Problem:
Copy everything from the start of the data down to the line containing "Hizmetler (64, 2364)", swapping "Тример" for "Мотокоса" and changing nothing else.

**** Entries shown

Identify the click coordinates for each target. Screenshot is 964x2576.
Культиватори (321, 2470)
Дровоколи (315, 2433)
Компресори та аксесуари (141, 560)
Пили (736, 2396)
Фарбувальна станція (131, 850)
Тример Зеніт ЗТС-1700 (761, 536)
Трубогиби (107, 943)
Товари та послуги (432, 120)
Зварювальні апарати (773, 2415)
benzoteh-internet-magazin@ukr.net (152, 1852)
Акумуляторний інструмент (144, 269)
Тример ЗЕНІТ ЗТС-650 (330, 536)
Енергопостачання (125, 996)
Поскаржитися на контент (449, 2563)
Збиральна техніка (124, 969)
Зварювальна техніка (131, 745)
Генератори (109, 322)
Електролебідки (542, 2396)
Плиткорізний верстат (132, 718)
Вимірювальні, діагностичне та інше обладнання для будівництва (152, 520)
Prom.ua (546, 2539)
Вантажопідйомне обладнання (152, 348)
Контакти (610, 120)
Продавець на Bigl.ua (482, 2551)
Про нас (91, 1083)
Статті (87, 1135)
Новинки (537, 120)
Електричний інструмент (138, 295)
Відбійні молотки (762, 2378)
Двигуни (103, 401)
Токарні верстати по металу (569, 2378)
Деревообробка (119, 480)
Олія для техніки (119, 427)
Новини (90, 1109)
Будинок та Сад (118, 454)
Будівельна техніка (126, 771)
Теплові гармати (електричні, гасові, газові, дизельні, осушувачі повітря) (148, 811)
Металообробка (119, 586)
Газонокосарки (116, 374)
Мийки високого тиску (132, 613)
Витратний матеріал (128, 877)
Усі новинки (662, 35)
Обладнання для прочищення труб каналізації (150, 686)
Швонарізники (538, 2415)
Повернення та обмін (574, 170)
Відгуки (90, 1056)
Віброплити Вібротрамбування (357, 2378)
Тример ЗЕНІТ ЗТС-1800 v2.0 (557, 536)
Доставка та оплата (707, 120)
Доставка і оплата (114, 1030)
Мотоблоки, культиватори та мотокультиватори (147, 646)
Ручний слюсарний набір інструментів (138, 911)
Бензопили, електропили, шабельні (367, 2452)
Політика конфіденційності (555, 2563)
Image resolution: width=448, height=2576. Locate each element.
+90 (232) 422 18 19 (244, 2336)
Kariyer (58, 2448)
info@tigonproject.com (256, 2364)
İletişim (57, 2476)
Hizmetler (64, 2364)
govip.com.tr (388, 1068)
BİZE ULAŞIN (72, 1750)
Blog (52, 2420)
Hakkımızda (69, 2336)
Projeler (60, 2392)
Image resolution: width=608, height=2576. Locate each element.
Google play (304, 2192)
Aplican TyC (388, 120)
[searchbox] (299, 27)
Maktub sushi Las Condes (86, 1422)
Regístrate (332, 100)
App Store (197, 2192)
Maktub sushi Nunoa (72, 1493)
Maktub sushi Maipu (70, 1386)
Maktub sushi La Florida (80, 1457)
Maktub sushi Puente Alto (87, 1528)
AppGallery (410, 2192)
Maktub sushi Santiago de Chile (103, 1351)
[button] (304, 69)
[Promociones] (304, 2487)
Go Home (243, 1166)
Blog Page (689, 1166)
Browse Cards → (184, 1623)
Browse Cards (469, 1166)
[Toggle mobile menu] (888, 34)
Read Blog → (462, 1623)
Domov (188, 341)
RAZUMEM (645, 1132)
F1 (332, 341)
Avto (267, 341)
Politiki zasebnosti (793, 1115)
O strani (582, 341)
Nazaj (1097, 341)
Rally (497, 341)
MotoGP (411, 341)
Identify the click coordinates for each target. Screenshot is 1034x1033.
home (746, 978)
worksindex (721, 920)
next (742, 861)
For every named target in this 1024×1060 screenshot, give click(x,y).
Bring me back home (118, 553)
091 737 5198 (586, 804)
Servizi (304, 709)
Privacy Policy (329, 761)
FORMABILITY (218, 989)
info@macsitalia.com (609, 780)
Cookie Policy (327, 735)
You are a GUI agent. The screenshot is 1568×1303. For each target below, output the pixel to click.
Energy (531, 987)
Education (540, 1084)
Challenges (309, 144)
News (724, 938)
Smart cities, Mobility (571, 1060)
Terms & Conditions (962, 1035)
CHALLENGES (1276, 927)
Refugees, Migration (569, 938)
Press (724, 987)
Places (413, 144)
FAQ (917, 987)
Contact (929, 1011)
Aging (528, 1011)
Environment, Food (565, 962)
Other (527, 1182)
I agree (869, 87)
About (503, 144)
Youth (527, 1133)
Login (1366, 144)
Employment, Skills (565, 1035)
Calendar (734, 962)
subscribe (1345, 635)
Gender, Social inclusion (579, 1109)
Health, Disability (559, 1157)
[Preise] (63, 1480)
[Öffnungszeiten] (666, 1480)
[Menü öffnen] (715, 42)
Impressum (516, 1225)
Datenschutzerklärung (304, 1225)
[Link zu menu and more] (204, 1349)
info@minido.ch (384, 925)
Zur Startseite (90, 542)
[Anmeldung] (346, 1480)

********

Solution below:
Identify the click coordinates for each target. Screenshot is 964x2576.
Культиватори (321, 2470)
Дровоколи (315, 2433)
Компресори та аксесуари (141, 560)
Пили (736, 2396)
Фарбувальна станція (131, 850)
Мотокоса Зеніт ЗТС-1700 (761, 536)
Трубогиби (107, 943)
Товари та послуги (432, 120)
Зварювальні апарати (773, 2415)
benzoteh-internet-magazin@ukr.net (152, 1852)
Акумуляторний інструмент (144, 269)
Мотокоса ЗЕНІТ ЗТС-650 (330, 536)
Енергопостачання (125, 996)
Поскаржитися на контент (449, 2563)
Збиральна техніка (124, 969)
Зварювальна техніка (131, 745)
Генератори (109, 322)
Електролебідки (542, 2396)
Плиткорізний верстат (132, 718)
Вимірювальні, діагностичне та інше обладнання для будівництва (152, 520)
Prom.ua (546, 2539)
Вантажопідйомне обладнання (152, 348)
Контакти (610, 120)
Продавець на Bigl.ua (482, 2551)
Про нас (91, 1083)
Статті (87, 1135)
Новинки (537, 120)
Електричний інструмент (138, 295)
Відбійні молотки (762, 2378)
Двигуни (103, 401)
Токарні верстати по металу (569, 2378)
Деревообробка (119, 480)
Олія для техніки (119, 427)
Новини (90, 1109)
Будинок та Сад (118, 454)
Будівельна техніка (126, 771)
Теплові гармати (електричні, гасові, газові, дизельні, осушувачі повітря) (148, 811)
Металообробка (119, 586)
Газонокосарки (116, 374)
Мийки високого тиску (132, 613)
Витратний матеріал (128, 877)
Усі новинки (662, 35)
Обладнання для прочищення труб каналізації (150, 686)
Швонарізники (538, 2415)
Повернення та обмін (574, 170)
Відгуки (90, 1056)
Віброплити Вібротрамбування (357, 2378)
Мотокоса ЗЕНІТ ЗТС-1800 v2.0 (557, 536)
Доставка та оплата (707, 120)
Доставка і оплата (114, 1030)
Мотоблоки, культиватори та мотокультиватори (147, 646)
Ручний слюсарний набір інструментів (138, 911)
Бензопили, електропили, шабельні (367, 2452)
Політика конфіденційності (555, 2563)
Image resolution: width=448, height=2576. Locate each element.
+90 (232) 422 18 19 (244, 2336)
Kariyer (58, 2448)
info@tigonproject.com (256, 2364)
İletişim (57, 2476)
Hizmetler (64, 2364)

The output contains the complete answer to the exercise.